Le Costa Rica est un pays d’Amérique centrale qui n’a pas d’armée et qui semble être sorti de la crise sanitaire grâce à une gestion adaptée à la situation nationale. Comment cela s’explique-t-il ? Et qu’est-ce que cela nous apprend sur ce pays, exception dans une région minée par des inégalités internes et des crises violentes ? Comment comparez-vous la gestion de la crise du coronavirus au Costa Rica et au Salvador ?
« Quelqu’un pense-t-il que nous ferons mieux que l’Espagne, l’Italie, l’Allemagne, le Royaume-Uni ou la France ? Quelqu’un pense-t-il que nous ferons mieux que les États-Uni ? », tels sont les mots de Nayib Bukele, président du Salvador.

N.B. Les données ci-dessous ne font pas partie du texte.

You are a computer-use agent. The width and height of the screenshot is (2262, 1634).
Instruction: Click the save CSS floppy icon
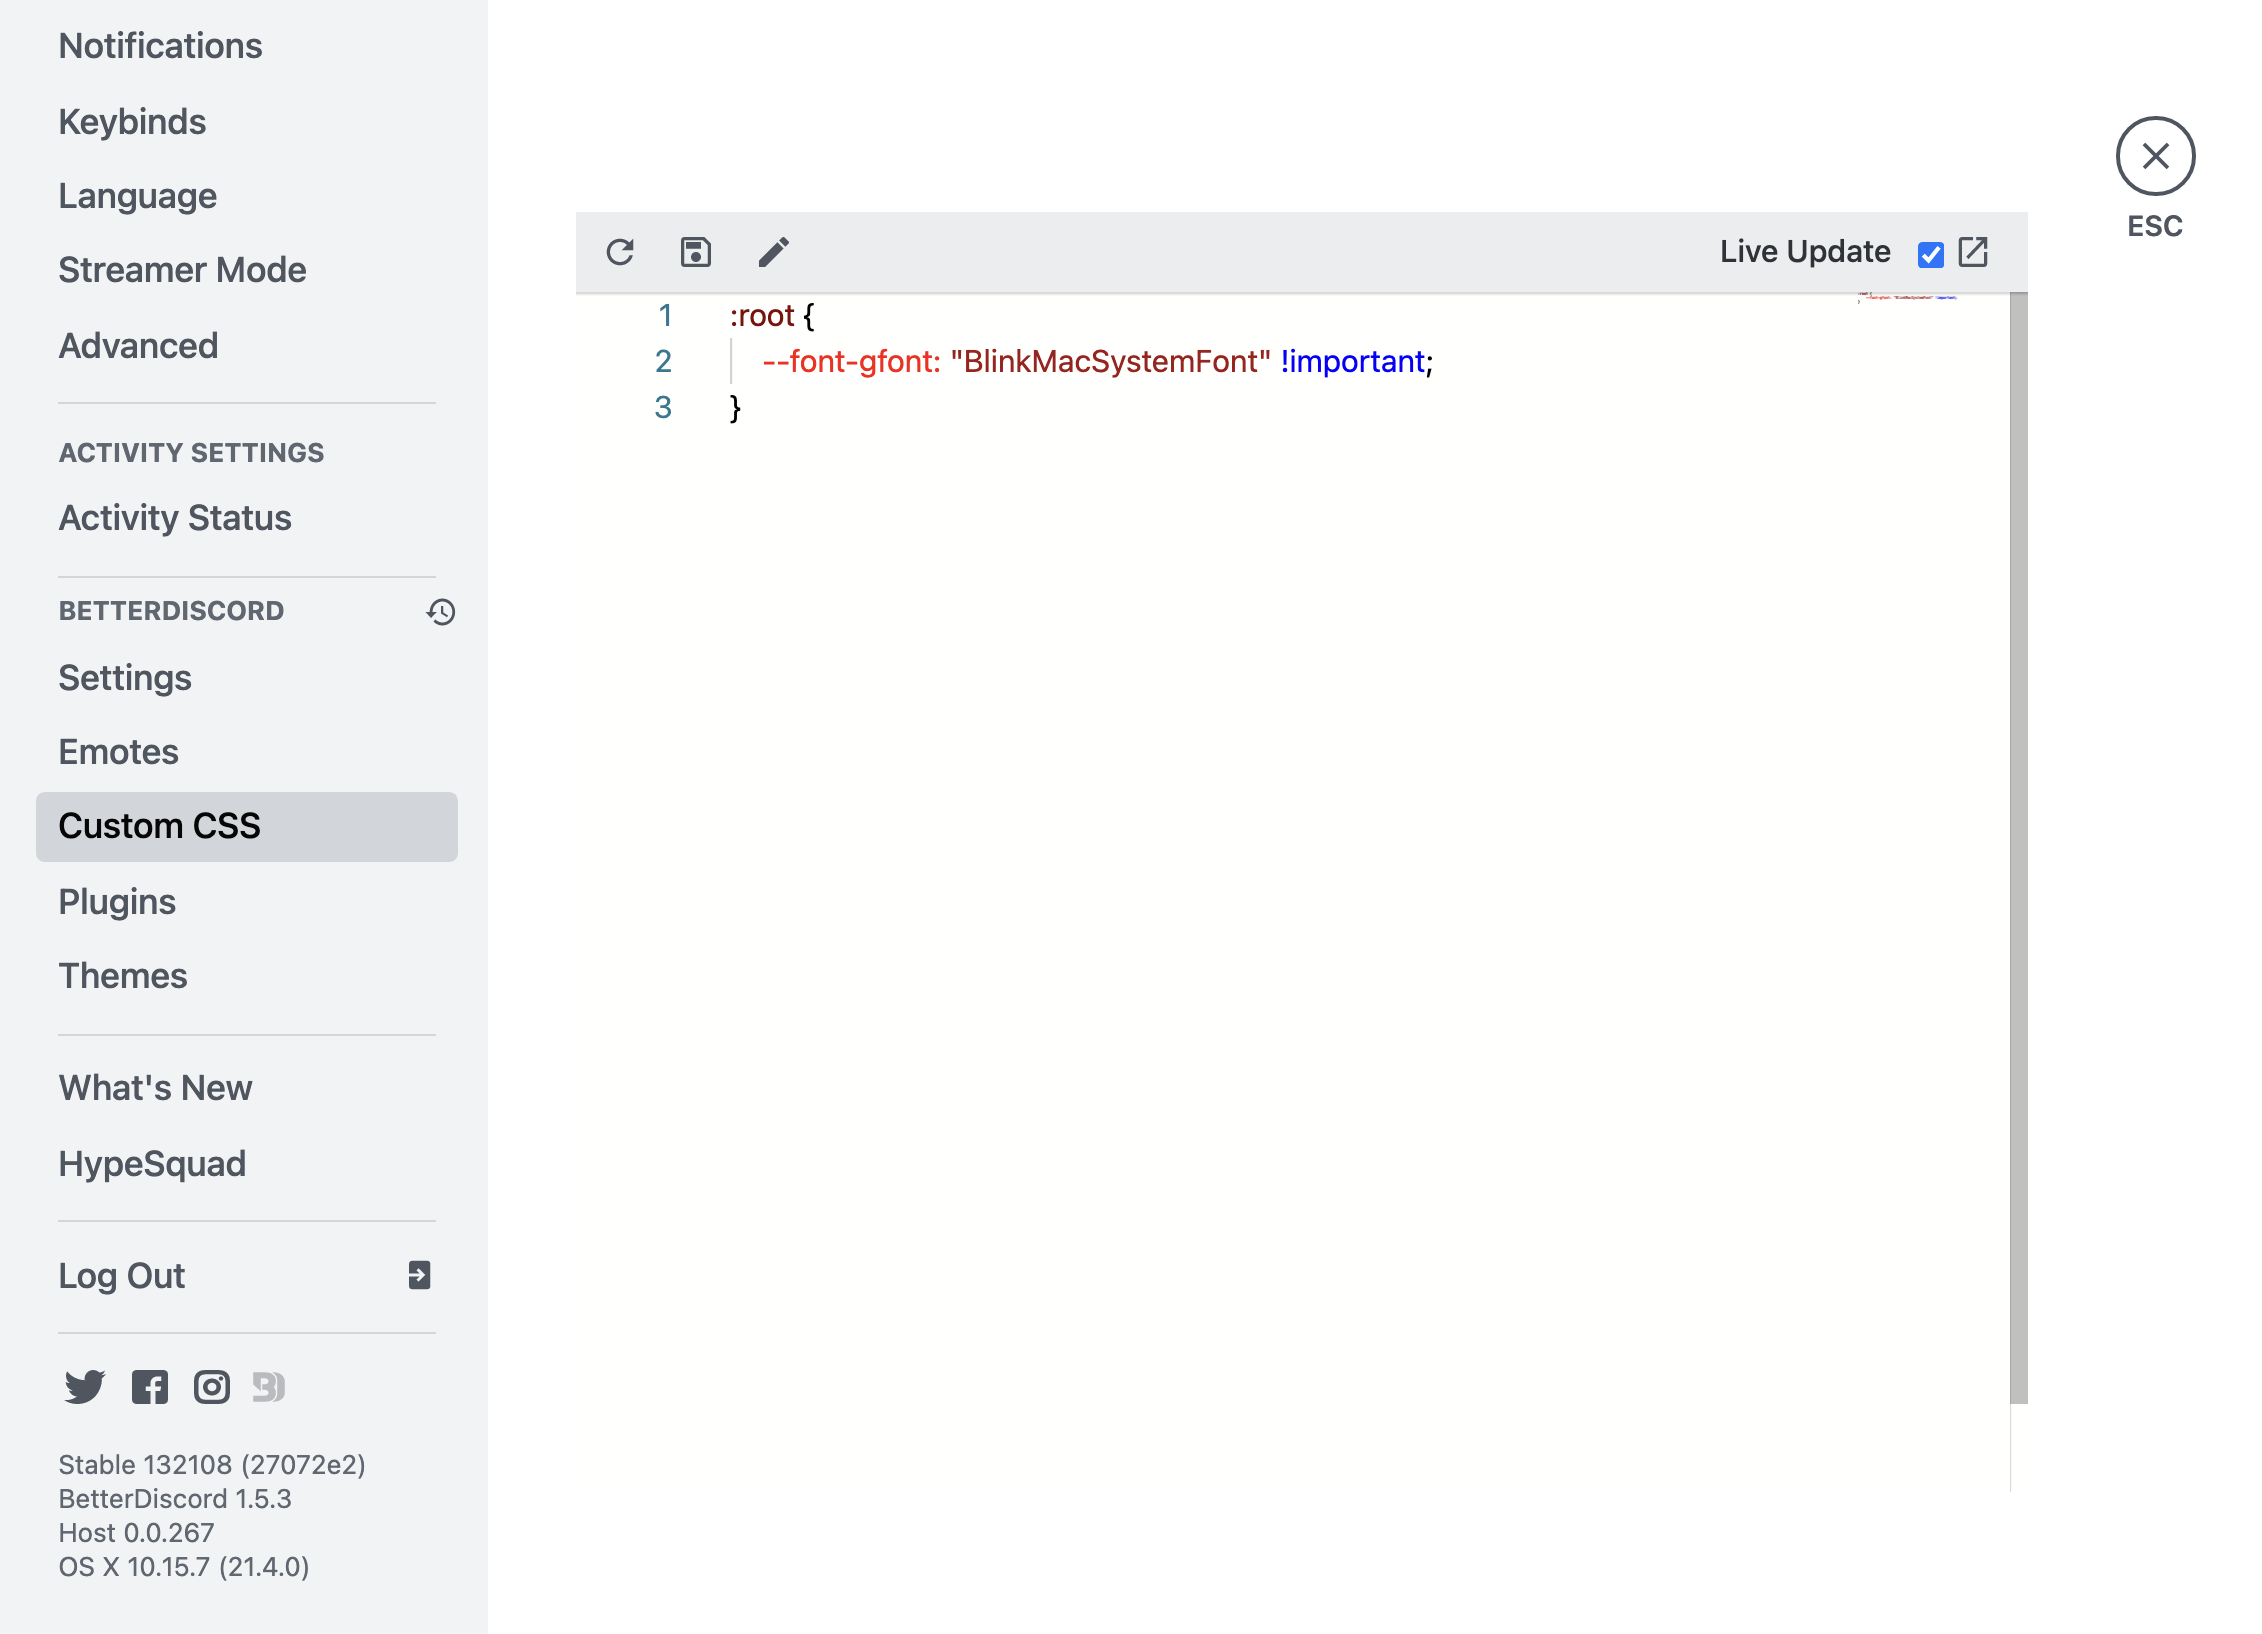coord(696,252)
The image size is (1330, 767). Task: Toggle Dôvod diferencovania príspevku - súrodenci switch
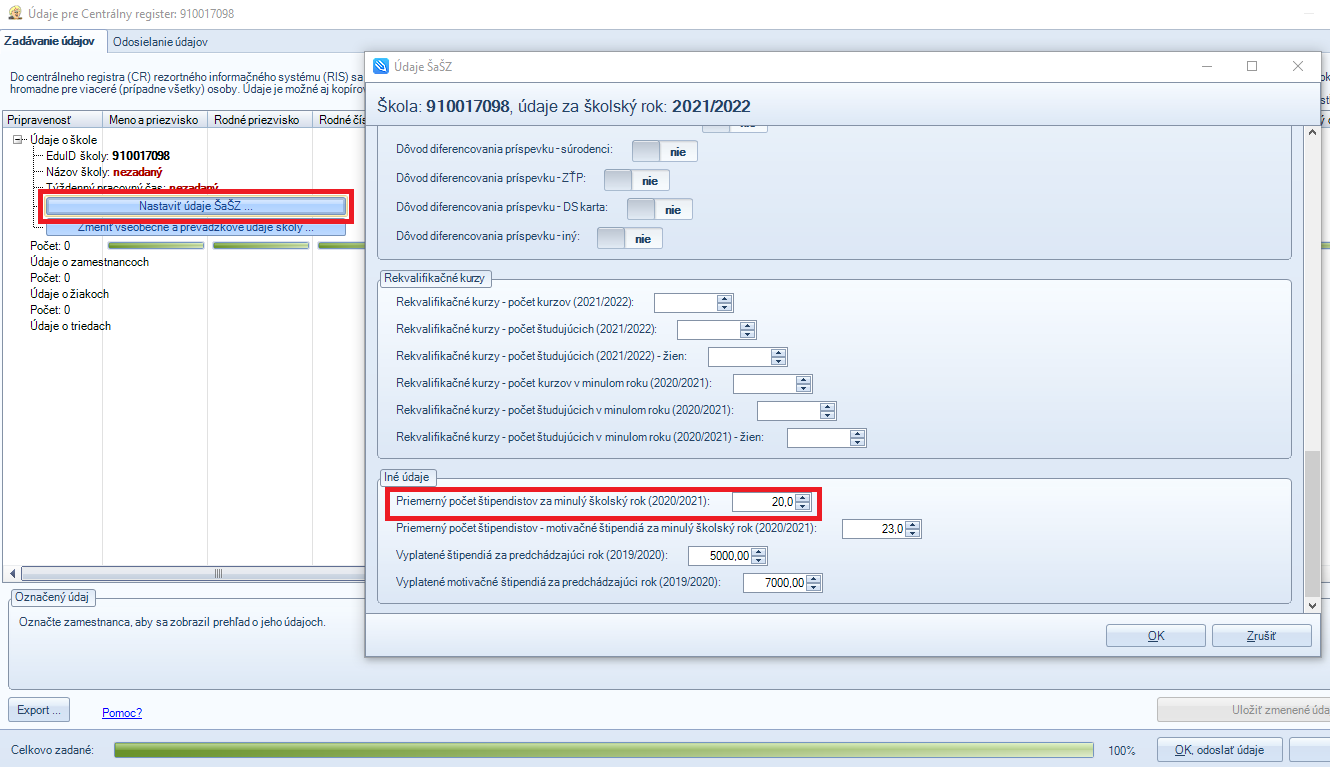[x=665, y=152]
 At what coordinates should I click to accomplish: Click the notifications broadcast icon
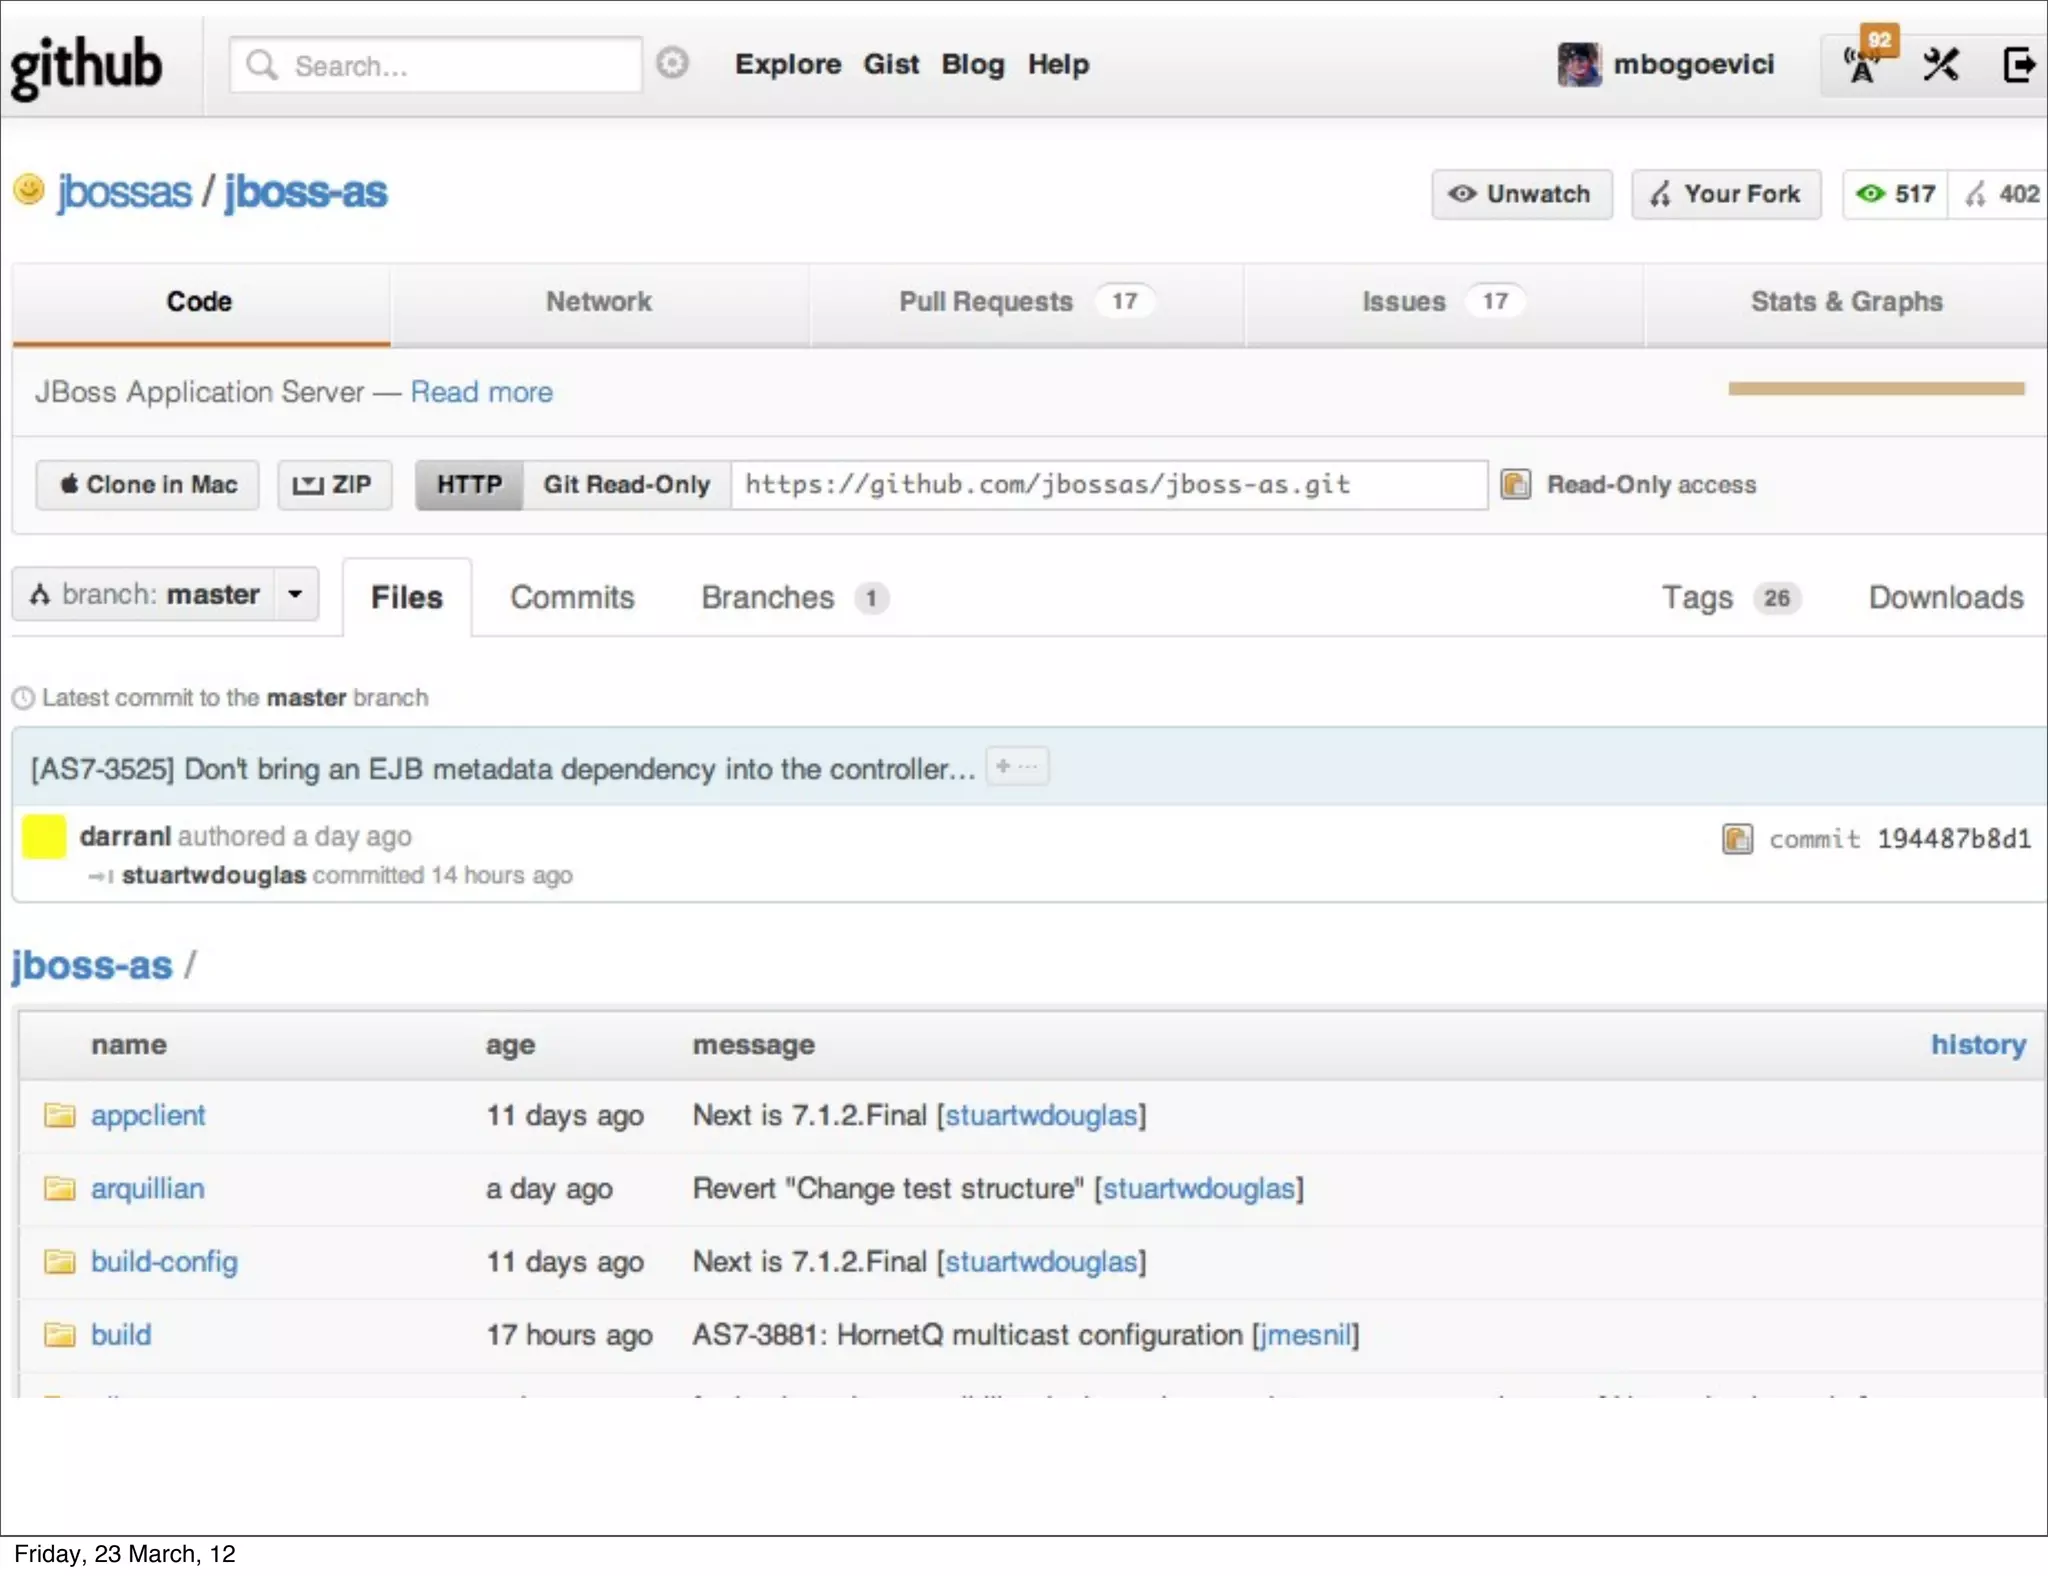coord(1861,66)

Les déclarations ont été faites lors d’une conférence de presse le 17 mai 2020. Entre les lignes, Bukele sous-entend que le Salvador a des capacités de réponse inférieures à ces pays.
Si ces questions avaient été posées par le président de la République du Costa Rica, Carlos Alvarado, la réponse aurait été sûrement : « Oui, nous croyons qu’au Costa Rica, les choses seront mieux faites ». Parce que les choses ont effectivement été mieux faites, ce que tout le monde a reconnu : la BBC, par exemple, l’a intronisée comme exemple mondial. La preuve et le résultat de cette capacité à bien faire les choses est l’invitation à rejoindre l’OCDE.
Mais d’où viennent ces représentations opposées ? Il y a plusieurs facteurs qui vont de l’absence d’une armée, l’absence de guerre civile, l’investissement dans l’éducation, l’absence de problèmes extrêmes de violence, entre autres. Mais surtout, dans l’attitude de ne pas remettre en cause leur capacité, de considérer leur rôle important dans le monde et de croire que de grands objectifs peuvent être atteints. Cette croyance est l’essence même de ce que le Costa Rica attire : prospérité, investissement, tourisme, santé, sécurité… Le mysticisme national costaricien qui existe est impressionnant. Comme partout, ce n’est pas parfait, mais il est bon de vivre dans un pays sans peur et dans le respect de l’État de droit. Le Salvador doit se réapproprier cette mystique de croire que le pays peut relever de grands défis. Au début de la présidence de Bukele, cette mystique s’est faite ressentir, surtout à la lumière de ses impressionnantes réalisations lors de ses tournées au Moyen-Orient. Personnellement, je me suis senti fier d’être salvadorien et de voir comment il a élevé, par ses actions, l’image de marque du pays. Cette mystique a été perdue le 9 février (lorsque l’armée a pénétré dans l’Assemblée), mais elle peut être retrouvée. Elle peut encore être réparée.